[Saved data entries]

□ □ □ □

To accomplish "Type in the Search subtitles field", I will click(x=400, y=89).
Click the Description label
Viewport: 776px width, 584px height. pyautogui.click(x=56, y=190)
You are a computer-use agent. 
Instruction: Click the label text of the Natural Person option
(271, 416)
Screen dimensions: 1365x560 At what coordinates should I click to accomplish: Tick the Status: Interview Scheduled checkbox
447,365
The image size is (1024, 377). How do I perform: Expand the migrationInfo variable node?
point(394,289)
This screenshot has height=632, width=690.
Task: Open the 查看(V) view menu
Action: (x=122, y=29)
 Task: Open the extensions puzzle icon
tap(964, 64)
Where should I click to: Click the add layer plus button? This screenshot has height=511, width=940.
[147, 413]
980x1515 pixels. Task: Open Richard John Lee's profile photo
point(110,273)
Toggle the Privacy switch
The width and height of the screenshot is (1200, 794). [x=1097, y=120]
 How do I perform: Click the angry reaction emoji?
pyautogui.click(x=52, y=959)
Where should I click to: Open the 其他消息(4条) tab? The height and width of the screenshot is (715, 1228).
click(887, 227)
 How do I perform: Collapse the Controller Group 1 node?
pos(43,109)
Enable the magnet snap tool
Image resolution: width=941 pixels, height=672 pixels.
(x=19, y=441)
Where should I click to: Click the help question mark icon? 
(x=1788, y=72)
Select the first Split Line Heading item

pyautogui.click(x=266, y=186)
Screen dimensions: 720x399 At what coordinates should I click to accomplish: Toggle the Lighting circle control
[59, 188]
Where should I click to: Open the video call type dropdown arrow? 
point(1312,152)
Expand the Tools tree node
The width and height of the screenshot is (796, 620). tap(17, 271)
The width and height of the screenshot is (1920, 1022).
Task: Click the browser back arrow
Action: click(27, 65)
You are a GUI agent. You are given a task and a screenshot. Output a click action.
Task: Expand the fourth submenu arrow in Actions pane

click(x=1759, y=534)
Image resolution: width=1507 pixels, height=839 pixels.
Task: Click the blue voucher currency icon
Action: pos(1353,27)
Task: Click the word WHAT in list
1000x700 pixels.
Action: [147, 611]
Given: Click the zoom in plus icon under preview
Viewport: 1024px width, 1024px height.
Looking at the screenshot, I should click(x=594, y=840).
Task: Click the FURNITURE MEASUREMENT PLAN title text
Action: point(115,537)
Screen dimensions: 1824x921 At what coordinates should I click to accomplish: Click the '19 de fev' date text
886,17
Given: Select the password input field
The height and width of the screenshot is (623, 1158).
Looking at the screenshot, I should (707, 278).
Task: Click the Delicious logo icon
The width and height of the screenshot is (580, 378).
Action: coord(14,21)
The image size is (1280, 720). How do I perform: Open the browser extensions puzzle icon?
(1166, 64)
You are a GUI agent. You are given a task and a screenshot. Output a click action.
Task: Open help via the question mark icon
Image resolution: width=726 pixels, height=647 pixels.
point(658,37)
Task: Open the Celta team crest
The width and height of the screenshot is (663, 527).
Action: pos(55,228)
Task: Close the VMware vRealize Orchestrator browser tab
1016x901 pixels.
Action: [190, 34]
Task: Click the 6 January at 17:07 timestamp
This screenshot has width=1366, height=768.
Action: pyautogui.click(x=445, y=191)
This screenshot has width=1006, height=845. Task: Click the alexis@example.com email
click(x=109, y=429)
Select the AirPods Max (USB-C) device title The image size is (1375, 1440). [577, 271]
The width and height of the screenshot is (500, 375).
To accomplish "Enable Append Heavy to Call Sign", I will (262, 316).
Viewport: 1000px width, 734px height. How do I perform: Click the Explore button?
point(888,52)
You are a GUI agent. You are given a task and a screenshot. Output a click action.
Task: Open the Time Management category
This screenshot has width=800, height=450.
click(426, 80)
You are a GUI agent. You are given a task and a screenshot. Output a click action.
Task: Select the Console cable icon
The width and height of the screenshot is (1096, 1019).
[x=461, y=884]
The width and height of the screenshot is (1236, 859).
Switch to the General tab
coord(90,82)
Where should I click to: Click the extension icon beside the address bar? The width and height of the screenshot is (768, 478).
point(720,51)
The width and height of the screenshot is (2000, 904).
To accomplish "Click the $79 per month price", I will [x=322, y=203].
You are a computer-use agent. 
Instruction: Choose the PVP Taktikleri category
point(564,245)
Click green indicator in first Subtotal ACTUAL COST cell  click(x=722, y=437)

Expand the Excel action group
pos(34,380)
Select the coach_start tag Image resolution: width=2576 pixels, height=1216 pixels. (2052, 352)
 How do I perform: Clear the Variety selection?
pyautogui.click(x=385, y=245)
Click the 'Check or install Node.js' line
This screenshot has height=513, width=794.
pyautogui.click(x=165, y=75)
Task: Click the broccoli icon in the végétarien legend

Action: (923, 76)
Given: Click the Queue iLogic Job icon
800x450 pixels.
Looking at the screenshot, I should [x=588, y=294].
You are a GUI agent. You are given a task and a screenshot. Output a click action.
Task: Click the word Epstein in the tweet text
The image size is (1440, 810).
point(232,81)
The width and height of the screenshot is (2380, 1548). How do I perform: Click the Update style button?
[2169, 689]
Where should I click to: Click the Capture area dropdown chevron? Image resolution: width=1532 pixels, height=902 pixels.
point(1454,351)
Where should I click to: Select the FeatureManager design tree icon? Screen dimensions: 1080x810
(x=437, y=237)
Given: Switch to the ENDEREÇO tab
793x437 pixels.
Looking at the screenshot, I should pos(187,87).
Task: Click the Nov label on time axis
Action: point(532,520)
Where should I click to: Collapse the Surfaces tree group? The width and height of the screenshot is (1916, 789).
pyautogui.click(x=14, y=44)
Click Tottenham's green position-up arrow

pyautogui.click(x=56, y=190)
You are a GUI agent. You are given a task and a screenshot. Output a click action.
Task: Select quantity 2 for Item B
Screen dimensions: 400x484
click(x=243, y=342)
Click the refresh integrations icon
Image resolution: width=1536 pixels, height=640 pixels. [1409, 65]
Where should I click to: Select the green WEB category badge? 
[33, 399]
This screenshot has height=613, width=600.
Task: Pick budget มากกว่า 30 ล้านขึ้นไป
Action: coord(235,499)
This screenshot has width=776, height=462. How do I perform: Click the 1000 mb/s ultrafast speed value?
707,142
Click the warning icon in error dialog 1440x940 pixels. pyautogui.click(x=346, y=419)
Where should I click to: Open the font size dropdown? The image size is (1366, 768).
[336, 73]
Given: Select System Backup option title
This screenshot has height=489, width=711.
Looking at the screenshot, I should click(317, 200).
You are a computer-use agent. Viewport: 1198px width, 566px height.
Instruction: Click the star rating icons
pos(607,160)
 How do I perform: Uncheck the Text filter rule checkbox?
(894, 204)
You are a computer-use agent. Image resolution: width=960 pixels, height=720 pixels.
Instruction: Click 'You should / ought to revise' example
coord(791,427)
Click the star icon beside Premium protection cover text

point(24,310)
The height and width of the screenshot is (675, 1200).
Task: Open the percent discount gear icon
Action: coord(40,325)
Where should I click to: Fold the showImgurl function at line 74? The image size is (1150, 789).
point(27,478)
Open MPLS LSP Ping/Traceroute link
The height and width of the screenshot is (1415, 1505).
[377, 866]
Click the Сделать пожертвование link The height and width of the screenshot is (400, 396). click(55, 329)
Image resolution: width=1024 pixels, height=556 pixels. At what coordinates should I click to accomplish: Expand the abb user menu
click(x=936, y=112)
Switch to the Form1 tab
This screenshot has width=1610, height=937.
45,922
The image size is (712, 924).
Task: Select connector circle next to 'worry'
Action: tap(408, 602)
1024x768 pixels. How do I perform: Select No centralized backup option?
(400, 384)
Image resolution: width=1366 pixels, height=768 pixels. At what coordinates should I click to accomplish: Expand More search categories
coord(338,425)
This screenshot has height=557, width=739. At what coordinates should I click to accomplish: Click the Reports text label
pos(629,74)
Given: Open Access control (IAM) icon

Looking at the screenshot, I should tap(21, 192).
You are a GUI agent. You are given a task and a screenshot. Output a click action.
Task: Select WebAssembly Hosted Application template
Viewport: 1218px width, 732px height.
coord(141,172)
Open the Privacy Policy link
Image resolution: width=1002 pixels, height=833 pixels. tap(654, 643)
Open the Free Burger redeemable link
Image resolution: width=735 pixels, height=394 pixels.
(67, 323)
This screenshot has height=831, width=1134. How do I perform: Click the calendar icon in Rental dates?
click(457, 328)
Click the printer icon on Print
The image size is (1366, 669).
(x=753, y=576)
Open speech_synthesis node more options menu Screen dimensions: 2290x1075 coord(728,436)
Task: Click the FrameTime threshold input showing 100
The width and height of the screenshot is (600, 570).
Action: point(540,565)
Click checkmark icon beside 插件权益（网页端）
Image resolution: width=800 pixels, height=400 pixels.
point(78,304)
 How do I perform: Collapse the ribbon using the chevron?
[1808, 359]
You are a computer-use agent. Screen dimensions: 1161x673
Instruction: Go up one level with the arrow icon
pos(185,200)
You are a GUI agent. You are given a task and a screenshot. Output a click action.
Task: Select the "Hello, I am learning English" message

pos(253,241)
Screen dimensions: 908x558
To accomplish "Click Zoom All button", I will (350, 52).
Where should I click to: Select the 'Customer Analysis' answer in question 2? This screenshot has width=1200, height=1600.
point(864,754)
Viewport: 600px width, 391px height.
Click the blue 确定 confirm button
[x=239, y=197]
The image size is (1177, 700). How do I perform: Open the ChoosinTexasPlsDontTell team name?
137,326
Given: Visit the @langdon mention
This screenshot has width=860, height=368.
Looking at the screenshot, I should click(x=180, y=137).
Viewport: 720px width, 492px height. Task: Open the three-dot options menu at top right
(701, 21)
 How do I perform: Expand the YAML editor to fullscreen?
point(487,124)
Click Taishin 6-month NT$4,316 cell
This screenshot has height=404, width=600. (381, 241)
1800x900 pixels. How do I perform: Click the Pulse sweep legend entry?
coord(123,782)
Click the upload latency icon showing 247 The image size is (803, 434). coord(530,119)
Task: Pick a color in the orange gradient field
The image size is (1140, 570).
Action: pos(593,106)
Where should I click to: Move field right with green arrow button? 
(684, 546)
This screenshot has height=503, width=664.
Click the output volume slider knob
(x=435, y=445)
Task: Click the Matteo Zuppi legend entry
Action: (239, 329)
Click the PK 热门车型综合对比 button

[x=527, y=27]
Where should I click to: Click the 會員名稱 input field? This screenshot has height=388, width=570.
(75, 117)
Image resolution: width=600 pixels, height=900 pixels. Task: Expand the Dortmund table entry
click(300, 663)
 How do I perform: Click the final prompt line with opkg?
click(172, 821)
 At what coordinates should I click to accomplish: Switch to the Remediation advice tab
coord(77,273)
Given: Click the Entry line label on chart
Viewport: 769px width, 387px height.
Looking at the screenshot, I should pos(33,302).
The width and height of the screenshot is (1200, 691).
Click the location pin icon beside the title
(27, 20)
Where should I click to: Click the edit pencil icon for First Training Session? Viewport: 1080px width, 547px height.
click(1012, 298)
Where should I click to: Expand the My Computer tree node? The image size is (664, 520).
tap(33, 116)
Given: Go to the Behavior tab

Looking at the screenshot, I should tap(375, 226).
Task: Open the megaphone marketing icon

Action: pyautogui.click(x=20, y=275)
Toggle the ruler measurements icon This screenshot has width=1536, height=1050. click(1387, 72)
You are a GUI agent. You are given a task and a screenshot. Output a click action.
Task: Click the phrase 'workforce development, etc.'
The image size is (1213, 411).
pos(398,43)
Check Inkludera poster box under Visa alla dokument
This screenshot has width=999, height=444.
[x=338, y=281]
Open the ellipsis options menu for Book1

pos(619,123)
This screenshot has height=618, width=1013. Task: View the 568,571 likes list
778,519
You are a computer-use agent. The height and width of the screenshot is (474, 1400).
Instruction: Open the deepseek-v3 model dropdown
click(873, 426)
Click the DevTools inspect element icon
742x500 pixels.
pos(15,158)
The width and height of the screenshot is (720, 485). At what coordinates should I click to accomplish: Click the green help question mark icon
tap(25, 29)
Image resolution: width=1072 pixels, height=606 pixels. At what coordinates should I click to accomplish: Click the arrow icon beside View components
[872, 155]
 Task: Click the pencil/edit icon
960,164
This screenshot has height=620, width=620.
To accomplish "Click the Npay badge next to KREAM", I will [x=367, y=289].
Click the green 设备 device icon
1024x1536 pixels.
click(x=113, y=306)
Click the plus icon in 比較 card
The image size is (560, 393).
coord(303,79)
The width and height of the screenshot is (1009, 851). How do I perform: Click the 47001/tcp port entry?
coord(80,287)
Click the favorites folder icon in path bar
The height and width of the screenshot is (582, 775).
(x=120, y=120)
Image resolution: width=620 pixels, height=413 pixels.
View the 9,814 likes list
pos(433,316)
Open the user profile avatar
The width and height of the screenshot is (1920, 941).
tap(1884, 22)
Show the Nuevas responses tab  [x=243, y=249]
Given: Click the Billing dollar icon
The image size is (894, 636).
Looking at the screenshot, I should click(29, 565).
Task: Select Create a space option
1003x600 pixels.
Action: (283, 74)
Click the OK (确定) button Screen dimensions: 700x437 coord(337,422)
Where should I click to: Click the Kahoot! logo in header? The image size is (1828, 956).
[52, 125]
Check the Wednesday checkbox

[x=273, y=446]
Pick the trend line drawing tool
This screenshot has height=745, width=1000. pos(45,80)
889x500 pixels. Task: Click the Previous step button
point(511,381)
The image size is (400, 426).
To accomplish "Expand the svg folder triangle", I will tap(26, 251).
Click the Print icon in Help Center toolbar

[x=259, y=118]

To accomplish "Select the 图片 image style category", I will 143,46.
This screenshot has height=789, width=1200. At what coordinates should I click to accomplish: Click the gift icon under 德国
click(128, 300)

□ □ □ □

● **WHAT YOU WILL DO**
Give again, exactly as written, the lines running from the first line of the data above through the line that contains "Given: Click the zoom".

● **RESULT OF THIS EXERCISE**
To accomplish "Type in the Search subtitles field", I will click(x=400, y=89).
Click the Description label
Viewport: 776px width, 584px height. pyautogui.click(x=56, y=190)
You are a computer-use agent. 
Instruction: Click the label text of the Natural Person option
(271, 416)
Screen dimensions: 1365x560 At what coordinates should I click to accomplish: Tick the Status: Interview Scheduled checkbox
447,365
The image size is (1024, 377). How do I perform: Expand the migrationInfo variable node?
point(394,289)
This screenshot has height=632, width=690.
Task: Open the 查看(V) view menu
Action: (x=122, y=29)
 Task: Open the extensions puzzle icon
tap(964, 64)
Where should I click to: Click the add layer plus button? This screenshot has height=511, width=940.
[147, 413]
980x1515 pixels. Task: Open Richard John Lee's profile photo
point(110,273)
Toggle the Privacy switch
The width and height of the screenshot is (1200, 794). [x=1097, y=120]
 How do I perform: Click the angry reaction emoji?
pyautogui.click(x=52, y=959)
Where should I click to: Open the 其他消息(4条) tab? The height and width of the screenshot is (715, 1228).
click(887, 227)
 How do I perform: Collapse the Controller Group 1 node?
pos(43,109)
Enable the magnet snap tool
Image resolution: width=941 pixels, height=672 pixels.
(x=19, y=441)
Where should I click to: Click the help question mark icon? 
(x=1788, y=72)
Select the first Split Line Heading item

pyautogui.click(x=266, y=186)
Screen dimensions: 720x399 At what coordinates should I click to accomplish: Toggle the Lighting circle control
[59, 188]
Where should I click to: Open the video call type dropdown arrow? 
point(1312,152)
Expand the Tools tree node
The width and height of the screenshot is (796, 620). tap(17, 271)
The width and height of the screenshot is (1920, 1022).
Task: Click the browser back arrow
Action: click(27, 65)
You are a GUI agent. You are given a task and a screenshot. Output a click action.
Task: Expand the fourth submenu arrow in Actions pane

click(x=1759, y=534)
Image resolution: width=1507 pixels, height=839 pixels.
Task: Click the blue voucher currency icon
Action: pos(1353,27)
Task: Click the word WHAT in list
1000x700 pixels.
Action: [147, 611]
Given: Click the zoom in plus icon under preview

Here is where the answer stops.